Correct Answer: Statement 1 alone is sufficient, while statement 2 alone is not sufficient.

Explanation:


Introduction / Context:
This is a data sufficiency question about the sales of a company. The question How was the sale of the company ABC? is typically interpreted in such problems as asking about total sales revenue for a period, not about vague ideas like good or bad. You are given two statements and must decide which of them provides enough information to determine the sales figure, without necessarily computing it in the exam.


Given Data / Assumptions:

  • Question: How was the sale of the company ABC? (interpreted as What was the total sales value?)
  • Statement 1: The company ABC sold 75,000 units of soaps, each at Rs 70.
  • Statement 2: ABC has no other products in the production line.
  • Task: Determine which statement(s) are sufficient to answer the question.


Concept / Approach:
To compute sales revenue, you need the quantity sold and the unit price. Statement 1 directly gives both for the company’s only mentioned product, soap. If this is the only product sold during the relevant period, revenue is simply quantity times price. Statement 2 merely tells you that there are no other products in production, but says nothing about quantities sold or prices. Data sufficiency questions focus on whether you could in principle compute, not on actually doing the multiplication.


Step-by-Step Solution:
Step 1: From Statement 1, we know that 75,000 units were sold and that each unit was sold for Rs 70.Step 2: Total sales revenue from soaps is therefore 75,000 * 70. Even if we do not explicitly multiply, it is clear that the total sales value can be uniquely determined from this information.Step 3: Thus, Statement 1 alone is sufficient to answer the question in the sense required by data sufficiency.Step 4: Statement 2 says that ABC has no other products in the production line.Step 5: Knowing only that there are no other products does not tell us how many units of soap were sold or at what price. Thus we cannot determine sales revenue from Statement 2 alone.Step 6: Combining Statement 2 with Statement 1 does not add new numerical information beyond what Statement 1 already provides, so Statement 1 remains sufficient by itself.Step 7: Therefore, the correct conclusion is that Statement 1 alone is sufficient, while Statement 2 alone is not.

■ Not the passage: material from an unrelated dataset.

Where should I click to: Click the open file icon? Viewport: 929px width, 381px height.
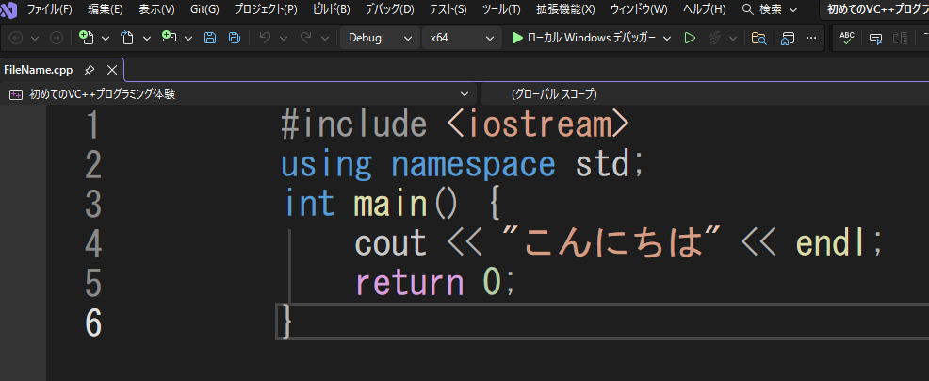pyautogui.click(x=128, y=39)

Verification / Alternative check:
Ask yourself: Could the company have made any sales from other products in the period if Statement 1 were true but Statement 2 were false? Yes, hypothetically it could. However, the question as set usually treats Statement 1 as describing total sales because no other products or sales figures are mentioned. Even if there were other minor products, the test format assumes that the only relevant sales detail is the soap sales given. Statement 2 simply confirms that no other revenue stream exists, but this confirmation is not required to compute the sales from soaps. Hence Statement 1 remains sufficient.

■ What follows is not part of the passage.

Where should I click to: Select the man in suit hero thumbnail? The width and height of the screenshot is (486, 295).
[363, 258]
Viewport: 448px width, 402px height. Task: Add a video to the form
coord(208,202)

Why Other Options Are Wrong:

  • Option a is wrong because Statement 2 is not needed to determine the sales value when Statement 1 already provides quantity and price.
  • Option b is wrong because Statement 2 alone gives no numerical sales data.
  • Option d is wrong because it ignores the completeness of Statement 1.
  • Option e is wrong because Statement 2 alone is clearly insufficient.


Common Pitfalls:

  • Overcomplicating the question How was the sale? and treating it as a vague qualitative question rather than about sales figures.
  • Thinking that you must know there are no other products before calculating sales, even when complete numerical data for the mentioned product is given.
  • Confusing what is necessary in real life accounting with what is necessary in the simplified data sufficiency context.


Final Answer:
Statement 1 alone is sufficient, while statement 2 alone is not sufficient to answer the question about the sales of company ABC.